De silences et d’ondes, ces trois quarts d’heure de musique regorgent certainement plus que des boucles et collages que l’on aurait pu attendre. Ici, la musique s’étire et s’aère, comme on s’étirerait après une sieste, comme on s’aérerait à l’ombre d’un jardin. La densité quelque peu entêtante d’une électronique à laquelle la syncope va comme un gant a laissé la place à l’absolue légèreté de mélodies égrenées autour du silence lui-même - avec une admirable application à la lenteur.
Traversé de cette onde continue de silence, l’album prend le risque d’offrir ses mélodies mises à nues, dépouillées de tout effet de production, comme on dirait "de tout effet de manche". Baignées de silence, les notes n’en résonnent que mieux ; si bien, à vrai dire, que l’on devient sensible à l’extrême variété des instruments utilisés, et aux différentes textures de leurs sonorités. C’est que Colleen s’amuse à toucher à tout : guitare, violoncelle, mais aussi clarinette, épinette (une sorte de clavecin), viole de gambe et tout un tas de percussions, résonances et vibrations plus ou moins identifiées. Et si l’on peut supposer que cette variété interdit des prouesses permanentes de virtuosité, c’est pour réaliser qu’il ne reste alors à Colleen pour tenir ses compositions qu’une sensibilité d’une délicatesse extrême, exquisément raffinée.

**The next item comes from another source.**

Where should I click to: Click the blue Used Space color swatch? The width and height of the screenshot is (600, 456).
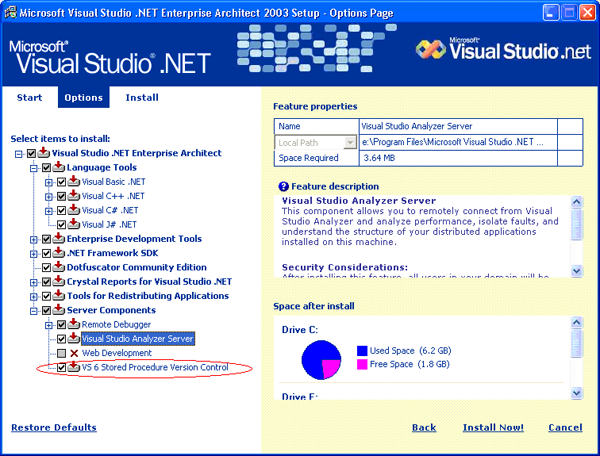pyautogui.click(x=362, y=352)
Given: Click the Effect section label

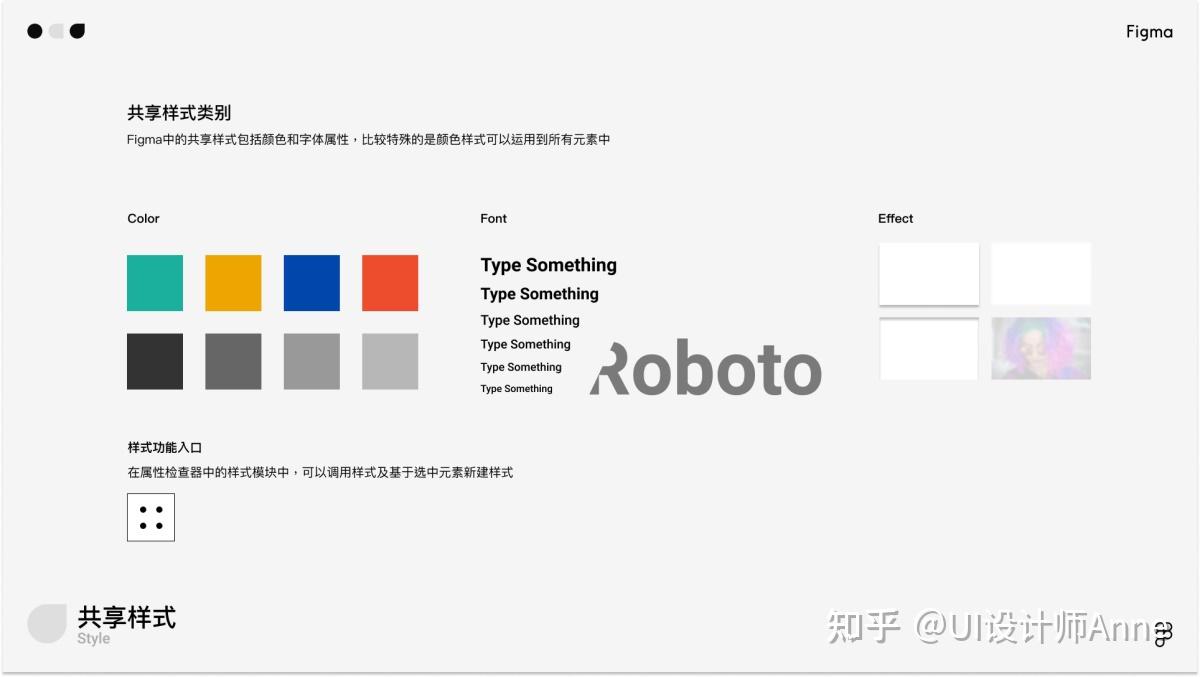Looking at the screenshot, I should [895, 218].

Instrumentale, méditative, voire même : contemplative, la musique de Colleen n’en bascule jamais pour autant dans l’intellectualisme, la complaisance ou l’affectation. Minimaliste, elle l’est avec un grand naturel, et le vide autour duquel elle se noue va toujours de soi. Aussi irréelle soit-elle, aussi profondes soient les rêveries qu’elle provoque, c’est une musique qui a le très grand mérite de savoir rester simple. Pas une de ses musique à réserver aux instants parfaits - celles, donc, que l’on n’écoute jamais. Une musique à écouter sur son canapé, tout simplement, le temps d’une soirée de détente ; ou sous la couette, l’oreille à peine tendue, les yeux clos ; dans le métro, pourquoi pas, pour s’habiller d’un peu de quiétude. Une musique de ce monde, qui parle d’un autre, sans autre prétention que d’en parler bien, avec cette si difficile sincérité des choses les plus naturelles. Rien de plus. Et c’est déjà bien assez beau.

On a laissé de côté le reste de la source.